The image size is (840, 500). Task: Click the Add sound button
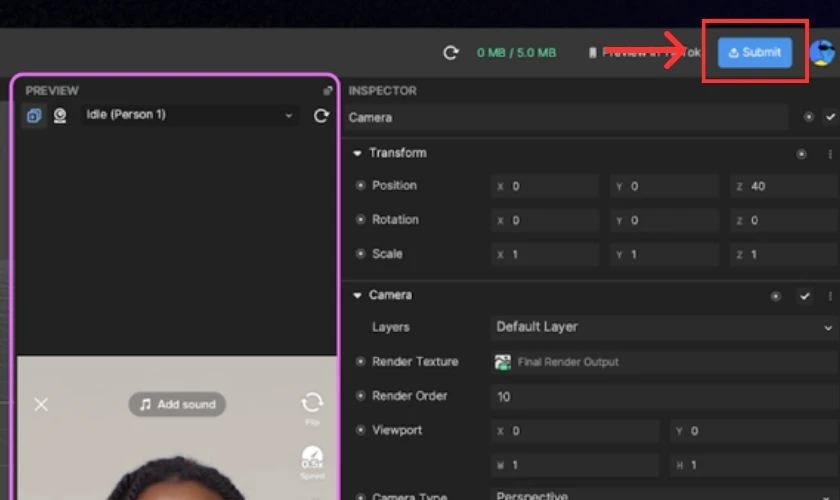click(x=177, y=404)
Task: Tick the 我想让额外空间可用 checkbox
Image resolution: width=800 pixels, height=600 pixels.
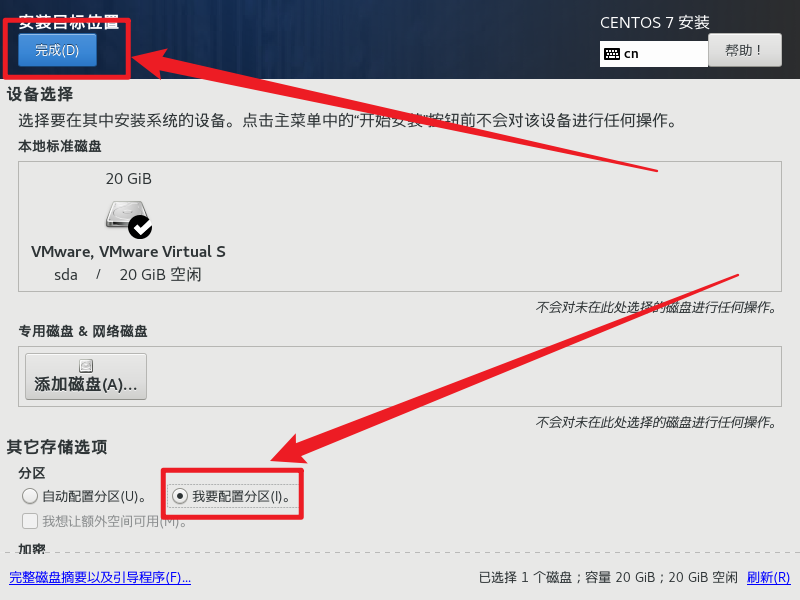Action: pos(30,521)
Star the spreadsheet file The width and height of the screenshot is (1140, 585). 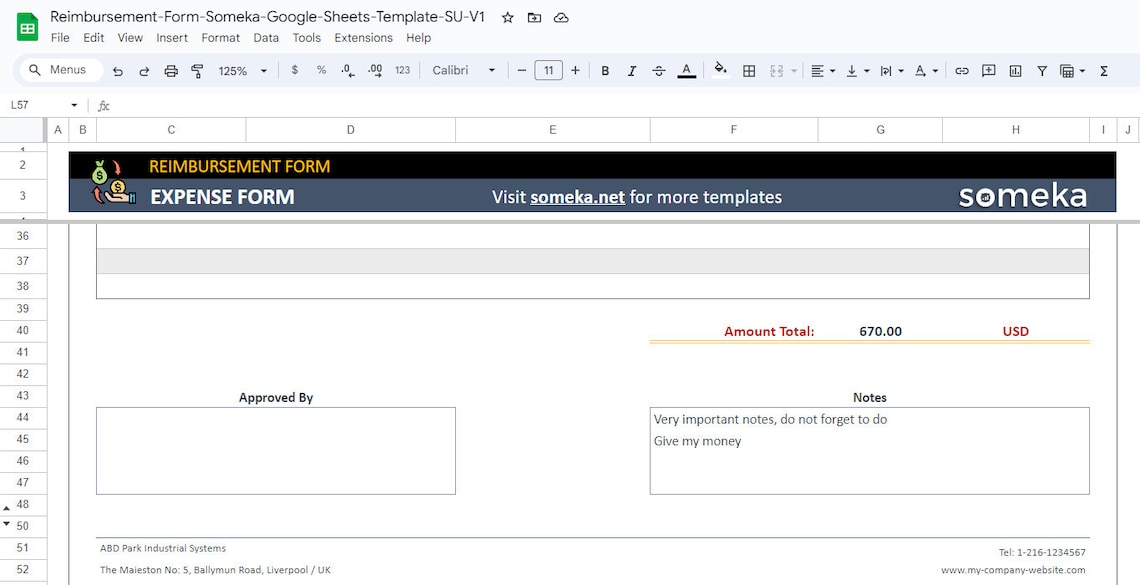tap(507, 17)
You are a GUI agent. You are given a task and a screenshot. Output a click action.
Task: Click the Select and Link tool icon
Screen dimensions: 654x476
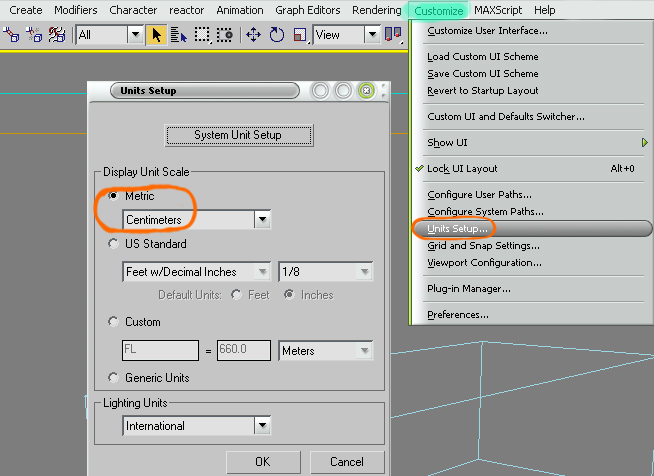pos(12,35)
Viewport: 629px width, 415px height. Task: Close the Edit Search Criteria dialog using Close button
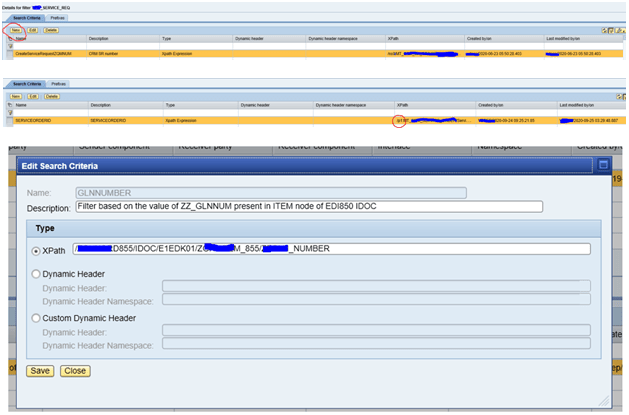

○ ○ ○ ○

- _How to complete this task_
Only the lines between the one containing "You are a GUI" and the last line of the listing above, both included, should be written out, exactly and without pictures.

- _Expected output_
You are a GUI agent. You are given a task and a screenshot. Output a click action.
Task: Click the Select and Link tool icon
Screen dimensions: 654x476
pos(12,35)
Viewport: 629px width, 415px height. Task: Close the Edit Search Criteria dialog using Close button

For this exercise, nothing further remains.